PACAP type I receptor transactivation is essential for IGF‐1 receptor signalling and antiapoptotic activity in neurons

Insulin‐like growth factor‐1 (IGF‐1) and pituitary adenylyl cyclase activating polypeptide (PACAP) are both potent neurotrophic and antiapoptotic factors, which exert their effects via phosphorylation cascades initiated by tyrosine kinase and G‐protein‐coupled receptors, respectively. Here, we have adapted a recently described phosphoproteomic approach to neuronal cultures to characterize the phosphoproteomes generated by these neurotrophic factors. Unexpectedly, IGF‐1 and PACAP increased the phosphorylation state of a common set of proteins in neurons. Using PACAP type 1 receptor (PAC1R) null mice, we showed that IGF‐1 transactivated PAC1Rs constitutively associated with IGF‐1 receptors. This effect was mediated by Src family kinases, which induced PAC1R phosphorylation on tyrosine residues.

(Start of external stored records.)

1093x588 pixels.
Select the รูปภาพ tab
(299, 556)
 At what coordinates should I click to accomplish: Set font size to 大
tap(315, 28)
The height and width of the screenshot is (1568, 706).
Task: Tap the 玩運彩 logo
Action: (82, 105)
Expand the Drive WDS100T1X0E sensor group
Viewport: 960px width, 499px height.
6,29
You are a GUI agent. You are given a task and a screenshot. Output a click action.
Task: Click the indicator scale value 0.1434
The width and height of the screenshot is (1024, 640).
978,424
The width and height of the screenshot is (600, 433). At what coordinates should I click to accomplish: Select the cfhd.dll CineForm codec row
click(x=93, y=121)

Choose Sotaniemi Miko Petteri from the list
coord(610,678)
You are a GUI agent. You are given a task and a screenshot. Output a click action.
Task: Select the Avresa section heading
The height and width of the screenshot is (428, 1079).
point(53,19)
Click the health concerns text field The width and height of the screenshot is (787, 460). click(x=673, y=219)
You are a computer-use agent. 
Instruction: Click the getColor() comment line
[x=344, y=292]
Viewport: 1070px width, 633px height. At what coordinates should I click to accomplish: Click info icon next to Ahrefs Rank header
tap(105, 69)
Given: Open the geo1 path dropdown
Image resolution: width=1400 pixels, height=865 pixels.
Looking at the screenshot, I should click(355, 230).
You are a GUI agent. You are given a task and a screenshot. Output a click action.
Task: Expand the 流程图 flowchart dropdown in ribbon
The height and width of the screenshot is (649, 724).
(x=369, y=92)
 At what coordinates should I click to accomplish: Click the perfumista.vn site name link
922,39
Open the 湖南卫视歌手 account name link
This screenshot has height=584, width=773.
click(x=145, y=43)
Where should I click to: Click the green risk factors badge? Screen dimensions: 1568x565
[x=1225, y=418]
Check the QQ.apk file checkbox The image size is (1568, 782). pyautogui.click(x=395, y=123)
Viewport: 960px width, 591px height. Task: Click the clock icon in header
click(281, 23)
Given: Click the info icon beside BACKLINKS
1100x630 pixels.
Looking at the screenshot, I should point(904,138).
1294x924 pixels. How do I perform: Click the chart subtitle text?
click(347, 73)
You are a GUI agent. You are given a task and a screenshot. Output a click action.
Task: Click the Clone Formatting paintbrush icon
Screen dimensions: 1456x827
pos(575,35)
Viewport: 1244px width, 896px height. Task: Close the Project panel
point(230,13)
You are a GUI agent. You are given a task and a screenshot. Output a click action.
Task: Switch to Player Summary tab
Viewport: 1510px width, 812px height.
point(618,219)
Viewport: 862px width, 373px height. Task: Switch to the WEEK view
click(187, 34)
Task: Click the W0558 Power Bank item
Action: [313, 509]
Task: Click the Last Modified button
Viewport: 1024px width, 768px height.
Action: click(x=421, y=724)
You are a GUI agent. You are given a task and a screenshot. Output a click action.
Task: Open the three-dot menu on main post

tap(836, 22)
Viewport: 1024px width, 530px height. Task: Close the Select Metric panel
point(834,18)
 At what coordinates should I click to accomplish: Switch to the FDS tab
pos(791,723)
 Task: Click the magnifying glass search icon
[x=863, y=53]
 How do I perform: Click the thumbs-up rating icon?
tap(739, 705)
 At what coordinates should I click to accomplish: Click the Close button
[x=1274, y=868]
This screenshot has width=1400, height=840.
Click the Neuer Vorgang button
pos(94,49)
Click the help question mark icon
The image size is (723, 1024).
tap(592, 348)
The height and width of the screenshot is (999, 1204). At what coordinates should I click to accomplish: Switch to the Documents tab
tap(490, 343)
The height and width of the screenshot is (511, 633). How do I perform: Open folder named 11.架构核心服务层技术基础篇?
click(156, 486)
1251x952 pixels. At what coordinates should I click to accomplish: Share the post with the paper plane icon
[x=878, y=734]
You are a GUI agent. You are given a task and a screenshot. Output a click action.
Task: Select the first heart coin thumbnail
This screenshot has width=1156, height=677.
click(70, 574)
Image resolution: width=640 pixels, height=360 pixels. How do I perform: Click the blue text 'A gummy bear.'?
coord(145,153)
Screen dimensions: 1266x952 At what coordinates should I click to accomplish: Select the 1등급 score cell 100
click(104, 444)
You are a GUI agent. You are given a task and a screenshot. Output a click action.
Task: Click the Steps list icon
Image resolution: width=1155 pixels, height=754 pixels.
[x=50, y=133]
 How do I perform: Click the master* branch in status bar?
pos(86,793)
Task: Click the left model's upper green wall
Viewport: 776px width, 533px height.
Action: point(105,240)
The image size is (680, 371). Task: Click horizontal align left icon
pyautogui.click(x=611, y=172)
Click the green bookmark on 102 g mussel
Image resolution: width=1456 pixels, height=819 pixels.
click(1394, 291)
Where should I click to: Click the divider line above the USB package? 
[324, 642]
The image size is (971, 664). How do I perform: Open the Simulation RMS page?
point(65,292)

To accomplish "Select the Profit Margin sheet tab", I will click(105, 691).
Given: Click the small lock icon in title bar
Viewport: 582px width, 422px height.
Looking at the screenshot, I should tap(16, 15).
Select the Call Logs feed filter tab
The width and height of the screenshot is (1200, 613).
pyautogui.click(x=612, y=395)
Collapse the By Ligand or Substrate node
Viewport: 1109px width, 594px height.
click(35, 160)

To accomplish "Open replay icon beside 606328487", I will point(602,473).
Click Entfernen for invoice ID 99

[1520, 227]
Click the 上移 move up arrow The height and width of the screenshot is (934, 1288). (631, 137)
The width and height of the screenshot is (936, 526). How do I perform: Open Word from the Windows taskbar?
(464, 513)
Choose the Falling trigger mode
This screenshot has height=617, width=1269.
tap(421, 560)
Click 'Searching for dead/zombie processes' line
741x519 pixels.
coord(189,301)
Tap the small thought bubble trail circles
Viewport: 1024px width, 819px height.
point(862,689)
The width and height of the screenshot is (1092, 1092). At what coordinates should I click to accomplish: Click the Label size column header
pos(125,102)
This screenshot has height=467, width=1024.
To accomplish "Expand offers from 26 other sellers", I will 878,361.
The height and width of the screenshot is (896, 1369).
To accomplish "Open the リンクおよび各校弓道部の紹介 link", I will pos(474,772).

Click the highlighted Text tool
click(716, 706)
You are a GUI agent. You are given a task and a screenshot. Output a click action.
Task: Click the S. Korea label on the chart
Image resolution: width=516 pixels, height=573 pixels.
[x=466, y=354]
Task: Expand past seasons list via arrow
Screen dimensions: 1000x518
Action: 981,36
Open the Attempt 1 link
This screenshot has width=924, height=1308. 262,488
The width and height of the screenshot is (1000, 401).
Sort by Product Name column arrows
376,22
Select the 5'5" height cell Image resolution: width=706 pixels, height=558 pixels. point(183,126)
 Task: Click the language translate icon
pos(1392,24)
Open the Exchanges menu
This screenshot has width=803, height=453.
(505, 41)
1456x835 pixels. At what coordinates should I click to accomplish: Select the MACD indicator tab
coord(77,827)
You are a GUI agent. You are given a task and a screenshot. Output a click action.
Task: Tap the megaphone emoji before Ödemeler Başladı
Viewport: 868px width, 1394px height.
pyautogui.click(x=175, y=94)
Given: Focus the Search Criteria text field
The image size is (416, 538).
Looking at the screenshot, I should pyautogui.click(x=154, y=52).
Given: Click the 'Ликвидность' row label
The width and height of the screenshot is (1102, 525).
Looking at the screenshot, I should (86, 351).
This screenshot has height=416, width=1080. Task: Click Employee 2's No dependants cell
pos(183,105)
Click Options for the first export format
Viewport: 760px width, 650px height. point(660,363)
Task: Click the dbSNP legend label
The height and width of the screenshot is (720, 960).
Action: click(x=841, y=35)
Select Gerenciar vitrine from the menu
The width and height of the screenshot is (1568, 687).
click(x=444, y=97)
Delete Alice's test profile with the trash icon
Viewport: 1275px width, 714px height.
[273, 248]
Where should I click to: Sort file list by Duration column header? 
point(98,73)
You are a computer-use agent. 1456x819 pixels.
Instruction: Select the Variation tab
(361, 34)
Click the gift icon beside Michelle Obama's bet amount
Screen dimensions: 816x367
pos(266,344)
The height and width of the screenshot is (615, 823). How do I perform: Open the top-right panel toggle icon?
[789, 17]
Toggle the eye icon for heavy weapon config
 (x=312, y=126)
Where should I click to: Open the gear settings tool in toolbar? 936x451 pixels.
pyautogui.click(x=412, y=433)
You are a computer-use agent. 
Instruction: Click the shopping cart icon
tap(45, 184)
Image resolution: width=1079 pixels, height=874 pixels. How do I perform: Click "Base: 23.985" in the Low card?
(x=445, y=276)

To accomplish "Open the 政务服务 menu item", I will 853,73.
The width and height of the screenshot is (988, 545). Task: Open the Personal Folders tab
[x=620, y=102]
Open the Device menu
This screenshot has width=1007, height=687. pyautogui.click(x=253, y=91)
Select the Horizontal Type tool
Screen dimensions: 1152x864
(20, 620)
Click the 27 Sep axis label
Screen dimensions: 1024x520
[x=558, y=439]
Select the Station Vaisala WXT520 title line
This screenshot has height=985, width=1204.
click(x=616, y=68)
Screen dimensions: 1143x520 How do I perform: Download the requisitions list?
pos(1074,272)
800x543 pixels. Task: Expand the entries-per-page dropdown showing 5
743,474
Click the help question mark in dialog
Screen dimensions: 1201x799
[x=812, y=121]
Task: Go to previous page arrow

PAC1R transactivation was responsible for a large fraction of the IGF‐1‐associated phosphoproteome and played a critical role in the antiapoptotic activity of IGF‐1. Hence, in contrast to the general opinion that the trophic activity of IGF‐1 is solely mediated by tyrosine kinase receptor‐associated signalling, we show that it involves a more complex signalling network dependent on the PAC1 Gs‐protein‐coupled receptor in neurons.